ODA Publishes DWG 2010 File Format Specification

On 1st August 2006 I started this blog with a post titled “Should Autodesk keep the DWG format a secret?“. I believe that it is perfectly all right for a CAD vendor to safeguard its intellectual property and technology by means of proprietary file formats. However, I also believe that every responsible CAD vendor should appreciate the fact that we live in a multi-CAD environment and should offer their file I/O technology to all so that any developer can write software to access the data (not technology) described in those native file formats. If not that they should at least offer a library that converts between their proprietary format and a standard like STEP. Sadly this is not the case which has led to the birth of an entire data exchange industry where people end up reverse engineering proprietary file formats.

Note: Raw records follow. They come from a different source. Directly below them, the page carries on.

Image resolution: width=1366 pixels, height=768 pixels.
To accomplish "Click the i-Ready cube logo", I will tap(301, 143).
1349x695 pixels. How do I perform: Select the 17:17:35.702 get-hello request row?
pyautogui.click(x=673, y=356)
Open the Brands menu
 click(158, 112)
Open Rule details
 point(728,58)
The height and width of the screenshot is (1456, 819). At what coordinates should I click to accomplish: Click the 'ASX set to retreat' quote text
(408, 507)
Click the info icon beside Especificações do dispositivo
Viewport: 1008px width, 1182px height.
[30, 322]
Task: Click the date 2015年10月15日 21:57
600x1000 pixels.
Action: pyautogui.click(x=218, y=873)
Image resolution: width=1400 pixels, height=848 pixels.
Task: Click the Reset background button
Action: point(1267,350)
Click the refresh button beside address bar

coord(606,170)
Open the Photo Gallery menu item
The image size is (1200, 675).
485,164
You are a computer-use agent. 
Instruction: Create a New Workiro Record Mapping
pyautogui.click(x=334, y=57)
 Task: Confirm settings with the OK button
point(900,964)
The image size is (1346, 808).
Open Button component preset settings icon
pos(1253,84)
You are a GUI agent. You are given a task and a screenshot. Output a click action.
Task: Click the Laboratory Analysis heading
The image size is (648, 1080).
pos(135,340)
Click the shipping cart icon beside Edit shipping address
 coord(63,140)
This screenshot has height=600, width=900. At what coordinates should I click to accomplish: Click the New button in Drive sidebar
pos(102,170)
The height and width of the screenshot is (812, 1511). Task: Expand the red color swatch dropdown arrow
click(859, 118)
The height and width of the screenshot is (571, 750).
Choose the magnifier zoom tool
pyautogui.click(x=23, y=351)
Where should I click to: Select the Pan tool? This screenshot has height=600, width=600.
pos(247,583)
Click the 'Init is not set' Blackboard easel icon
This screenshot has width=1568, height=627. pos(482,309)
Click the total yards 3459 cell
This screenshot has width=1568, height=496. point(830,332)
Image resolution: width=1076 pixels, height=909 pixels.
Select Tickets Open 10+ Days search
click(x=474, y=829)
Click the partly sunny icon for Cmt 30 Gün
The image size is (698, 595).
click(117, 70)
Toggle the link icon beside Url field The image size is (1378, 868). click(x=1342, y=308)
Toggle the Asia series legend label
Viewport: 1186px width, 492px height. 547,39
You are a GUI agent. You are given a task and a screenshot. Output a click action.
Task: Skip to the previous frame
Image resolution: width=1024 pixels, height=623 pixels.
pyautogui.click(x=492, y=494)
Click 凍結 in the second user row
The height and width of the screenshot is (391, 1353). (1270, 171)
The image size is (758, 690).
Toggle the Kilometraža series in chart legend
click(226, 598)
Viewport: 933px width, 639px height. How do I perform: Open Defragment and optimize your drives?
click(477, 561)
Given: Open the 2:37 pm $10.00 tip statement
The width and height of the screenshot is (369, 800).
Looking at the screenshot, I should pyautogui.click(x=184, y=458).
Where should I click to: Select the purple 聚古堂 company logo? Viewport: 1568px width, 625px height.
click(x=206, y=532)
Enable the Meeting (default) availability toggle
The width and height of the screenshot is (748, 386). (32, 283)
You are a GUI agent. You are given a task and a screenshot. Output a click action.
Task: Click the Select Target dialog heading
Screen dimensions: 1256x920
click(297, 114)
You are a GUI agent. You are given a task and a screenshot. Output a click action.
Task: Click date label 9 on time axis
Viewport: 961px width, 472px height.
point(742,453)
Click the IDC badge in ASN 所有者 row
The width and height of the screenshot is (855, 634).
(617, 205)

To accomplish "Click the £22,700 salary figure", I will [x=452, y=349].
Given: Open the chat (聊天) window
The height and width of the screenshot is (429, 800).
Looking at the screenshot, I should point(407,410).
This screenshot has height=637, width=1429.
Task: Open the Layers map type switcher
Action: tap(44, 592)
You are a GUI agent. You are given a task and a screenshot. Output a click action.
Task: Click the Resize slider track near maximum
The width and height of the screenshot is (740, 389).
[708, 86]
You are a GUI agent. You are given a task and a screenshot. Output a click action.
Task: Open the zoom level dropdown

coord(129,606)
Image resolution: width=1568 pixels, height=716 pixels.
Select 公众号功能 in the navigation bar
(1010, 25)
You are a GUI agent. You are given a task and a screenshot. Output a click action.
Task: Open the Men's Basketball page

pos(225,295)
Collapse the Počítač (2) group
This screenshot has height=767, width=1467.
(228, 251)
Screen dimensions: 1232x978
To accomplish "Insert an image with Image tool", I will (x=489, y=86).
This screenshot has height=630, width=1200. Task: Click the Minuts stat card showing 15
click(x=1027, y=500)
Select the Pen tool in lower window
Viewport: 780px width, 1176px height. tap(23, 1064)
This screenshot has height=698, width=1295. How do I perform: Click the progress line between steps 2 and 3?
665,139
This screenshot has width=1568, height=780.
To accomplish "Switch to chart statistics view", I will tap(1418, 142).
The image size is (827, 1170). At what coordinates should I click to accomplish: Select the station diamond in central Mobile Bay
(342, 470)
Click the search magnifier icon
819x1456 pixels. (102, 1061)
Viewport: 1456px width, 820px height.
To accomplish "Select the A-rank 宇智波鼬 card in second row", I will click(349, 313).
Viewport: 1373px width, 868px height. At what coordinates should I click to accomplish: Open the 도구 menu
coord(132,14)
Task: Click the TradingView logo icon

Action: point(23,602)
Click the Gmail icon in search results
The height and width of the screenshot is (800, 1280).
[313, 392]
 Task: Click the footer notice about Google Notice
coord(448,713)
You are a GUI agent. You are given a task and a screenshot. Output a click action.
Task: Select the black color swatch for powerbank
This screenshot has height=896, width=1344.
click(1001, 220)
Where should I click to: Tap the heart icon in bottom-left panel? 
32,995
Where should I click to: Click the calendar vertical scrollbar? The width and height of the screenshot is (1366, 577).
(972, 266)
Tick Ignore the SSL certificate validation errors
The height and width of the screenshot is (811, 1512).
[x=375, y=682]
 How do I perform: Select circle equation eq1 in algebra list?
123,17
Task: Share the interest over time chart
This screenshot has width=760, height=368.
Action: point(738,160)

I must mention McNeel as a glowing exception here. By creating the OpenNURBS Initiative then have published the 3DM file format specification directly in source code form. As a result each and every 3DM file on this planet has been written in a way that it was originally designed to be written.

Since Autodesk does not license its RealDWG SDK to everyone, the ODA has ended up reverse engineering it over the years and providing its members with libraries to read and write DWG files. Today the ODA updated their DWG file format specification document to support DWG 2010. This specification is available to everyone, not just its members. I have always wondered why the ODA makes the results of its reverse engineering activities available to the public. After all, mainly the people involved in reverse engineering native file formats will find it interesting. The specification does not contain stuff that users and even many developers would care or want to understand. So it does not make much business sense for the ODA to make this information public. But then the ODA is a non-profit organization and it is probably a good thing that they are publishing this specification.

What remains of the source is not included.